Simply down the block from the mayor’s workplace, Jean Hiner is ending up her french fries at Highs Restaurant, the place clients are inspired to ring a bell on the best way out in the event that they just like the meals. Hiner, 79, who used to boost sheep, says Allegheny Mountain additionally offers important details about the individuals right here.
“My husband and I’d sit and take heed to the radio after which an obituary would come on and we did not know that that particular person had died,” Hiner remembers. “Then we might prepare actual fast and we might go to the funeral dwelling for the night when the household was assembly.”
Not everybody loves Allegheny Mountain’s protection.
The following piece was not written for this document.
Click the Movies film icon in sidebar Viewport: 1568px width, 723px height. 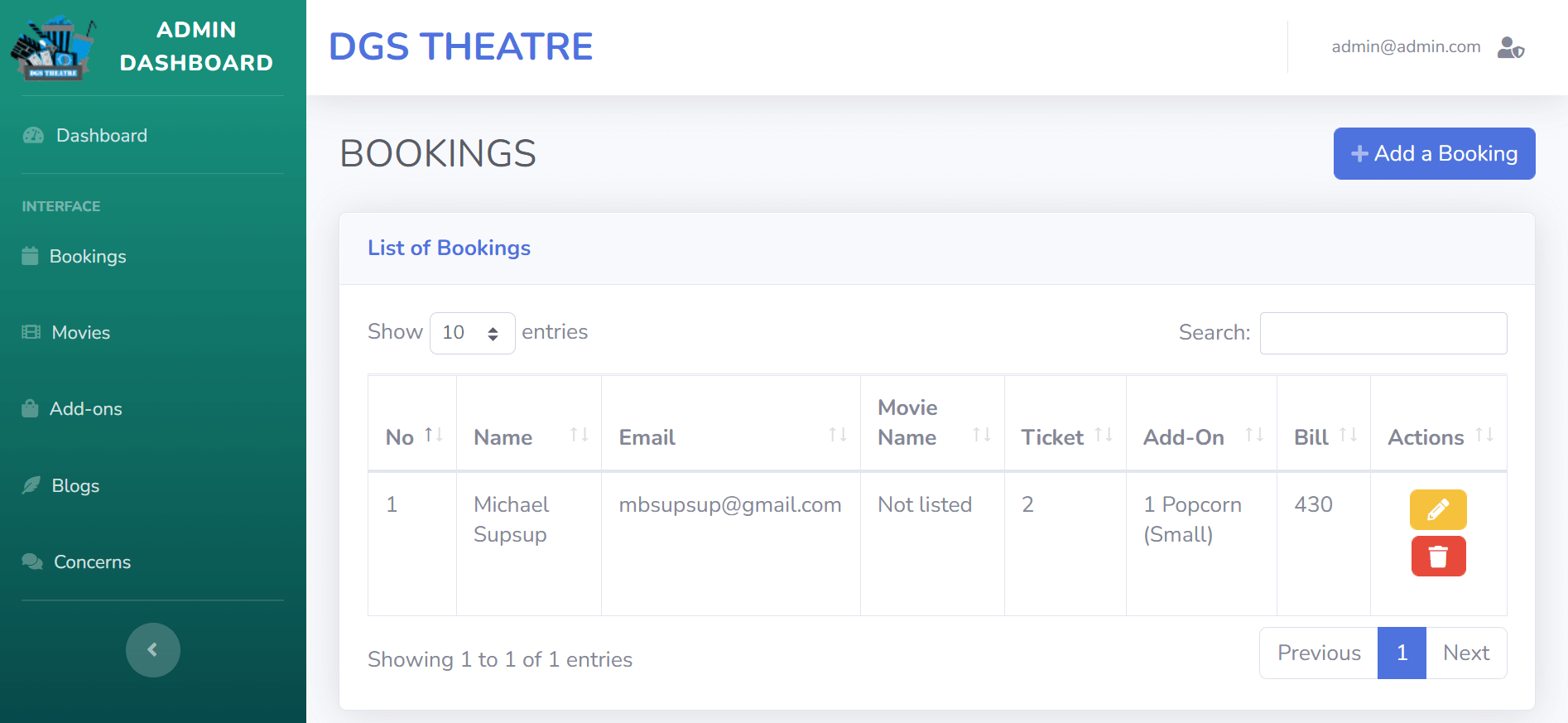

Danny Cardwell. a station coordinator and reporter, remembers that somebody turned so indignant with reporting on contentious county supervisors’ conferences again within the mid-2010s that they dumped manure in entrance of the radio station — not as soon as, however twice.

Danny Cardwell, Allegheny Mountain Radio’s social media coordinator and station coordinator for WCHG in Scorching Springs, says killing public media funding is an enormous mistake. “Eliminating these native stations is throwing away the child with the tub water,” he says.
Kristian Thacker for NPR
disguise caption
toggle caption
Kristian Thacker for NPR
Smith says he is had disagreeable exchanges with listeners who took subject with Allegheny Mountain just because it performs NPR’s newscast, which accounts for simply 40 minutes of the radio stations’ each day choices. One particular person wrote on Smith’s Fb web page that Allegheny Mountain deserved to lose federal funding on that foundation alone.
“I actually had an previous buddy inform me that Allegheny Mountain Radio deserved to die as a result of we performed ‘liberal propaganda,'” says Smith.
NPR executives deny accusations of political bias and have defended the community’s reporting. Smith provides that components of Central Appalachia are extra various than some outsiders notice and that many right here like NPR. In truth, he says, one listener reached out final week and provided to personally pay for the newscast.

An indication for Allegheny Mountain Radio’s WVLS station stands alongside U.S. Route 250 in Hightown, Va.
Kristian Thacker for NPR
disguise caption
toggle caption
Kristian Thacker for NPR
Individuals within the three counties Allegheny Mountain Radio covers voted for President Trump by a margin of practically three to at least one final yr. Cardwell says in an try to punish NPR, Trump is barely hurting a few of those that have supported him.
“Eliminating these native stations is throwing away the child with the tub water,” says Cardwell.
Cardwell sees the concentrating on of public media as a part of a broader assault on info that features the defunding of universities in an try to manage the nation’s political narrative.
“These stations and all of the establishments that produce information and knowledge, these are the establishments beneath assault,” he says.
Allegheny Mountain Radio employees say they do not blame NPR for his or her lack of federal funding, however they do say they’ve turn into a casualty of America’s polarized politics.
Disclosure: This story was reported and written by NPR Nationwide Correspondent Frank Langfitt. It was edited by Managing Editors Vickie Walton-James and Gerry Holmes. Below NPR’s protocol for reporting on itself, no company official or information government reviewed this story earlier than it was posted publicly.